¡Cambiemos el dial! 

A lo largo de la historia de cualquier sociedad, la libertad ha resultado tan relevante como compleja: y ello porque posee tantas aristas que pretender concretarla en un par de conceptos, más que ridículo resultaría irrisorio.

Como valor absoluto, la libertad es la facultad de cada individuo para decidir cómo actuar, cómo pensar, qué expresar, qué hacer; con las únicas limitantes impuestas por las leyes y por lo que dicta el respeto a la libertad de las otras personas. Como todo lo que concierne al género humano, tiene sus luces y sus sombras, sus polémicas y sus cuestiones que parecen eternizarse sin aterrizar en respuestas claras y definitivas. La única lección clara y definitiva es que desvalorizar y dar la espalda a la libertad son los únicos requisitos exigidos para retroceder al autoritarismo y recaer en épocas de oscurantismo que atentan contra el progreso social.

La vulgaridad y el lenguaje chabacano que se han tomado algunos medios, sin duda debe preocupar a la sociedad en general; pero, más allá de un problema es un síntoma del proceso degenerativo en que han caído muchos aspectos de la vida nacional. La grosería extrema que campea en gran parte de las redes sociales, la televisión, la radio y otros medios de comunicación masiva son la radiografía profunda de uno de tantos males que aquejan al país; pretender resolverlo con despliegues autoritarios y con censura es lo mismo que intentar apagar un fuego rociándole gasolina. Para semejante infección, si lo que se desea es una solución definitiva, no existe mejor medicina que la educación. Y no sólo la que brindan los centros escolares, también la de los hogares que resulta primordial en el desarrollo temprano.

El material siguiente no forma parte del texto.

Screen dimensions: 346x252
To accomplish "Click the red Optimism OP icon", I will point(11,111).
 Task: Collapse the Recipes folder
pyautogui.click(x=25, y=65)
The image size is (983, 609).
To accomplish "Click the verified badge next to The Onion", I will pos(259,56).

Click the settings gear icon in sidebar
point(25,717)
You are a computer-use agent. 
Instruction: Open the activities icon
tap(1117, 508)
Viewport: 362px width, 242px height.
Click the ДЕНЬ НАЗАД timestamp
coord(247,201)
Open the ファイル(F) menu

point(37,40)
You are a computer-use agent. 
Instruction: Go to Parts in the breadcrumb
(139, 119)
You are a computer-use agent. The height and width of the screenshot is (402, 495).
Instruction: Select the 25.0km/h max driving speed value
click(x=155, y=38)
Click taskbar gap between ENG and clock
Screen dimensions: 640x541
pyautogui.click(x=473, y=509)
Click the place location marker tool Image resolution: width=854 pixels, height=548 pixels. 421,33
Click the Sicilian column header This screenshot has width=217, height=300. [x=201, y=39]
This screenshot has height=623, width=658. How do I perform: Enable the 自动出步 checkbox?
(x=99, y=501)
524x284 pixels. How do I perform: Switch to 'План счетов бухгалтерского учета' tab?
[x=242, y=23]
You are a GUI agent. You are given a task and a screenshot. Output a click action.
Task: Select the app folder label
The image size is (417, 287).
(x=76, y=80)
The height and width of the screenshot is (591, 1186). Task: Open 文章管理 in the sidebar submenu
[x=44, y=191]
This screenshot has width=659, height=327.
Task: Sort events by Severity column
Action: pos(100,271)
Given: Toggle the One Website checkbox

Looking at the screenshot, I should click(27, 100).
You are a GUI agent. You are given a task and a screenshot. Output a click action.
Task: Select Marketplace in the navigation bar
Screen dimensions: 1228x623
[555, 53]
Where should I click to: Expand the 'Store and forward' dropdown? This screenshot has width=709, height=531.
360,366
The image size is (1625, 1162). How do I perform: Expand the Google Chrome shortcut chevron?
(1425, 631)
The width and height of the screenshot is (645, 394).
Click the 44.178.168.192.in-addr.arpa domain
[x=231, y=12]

Censurar el concierto que un cantante de marras ofrecerá en el país es una opción arriesgada y peligrosa, porque hoy empezamos coartando la libertad del chabacano y mañana, cuando se le tome el gusto al autoritarismo, aplicaremos cadenas y mandaremos a las mazmorras todo aquello o aquél que no se amolde a nuestros prejuicios y que no comparta nuestra visión del mundo.

Si, indudablemente que la vulgaridad extrema resulta incómoda y es para preocuparse; pero la solución no radica en coartar libertades, la respuesta está en hacer de la educación la moneda de curso legal en nuestra sociedad.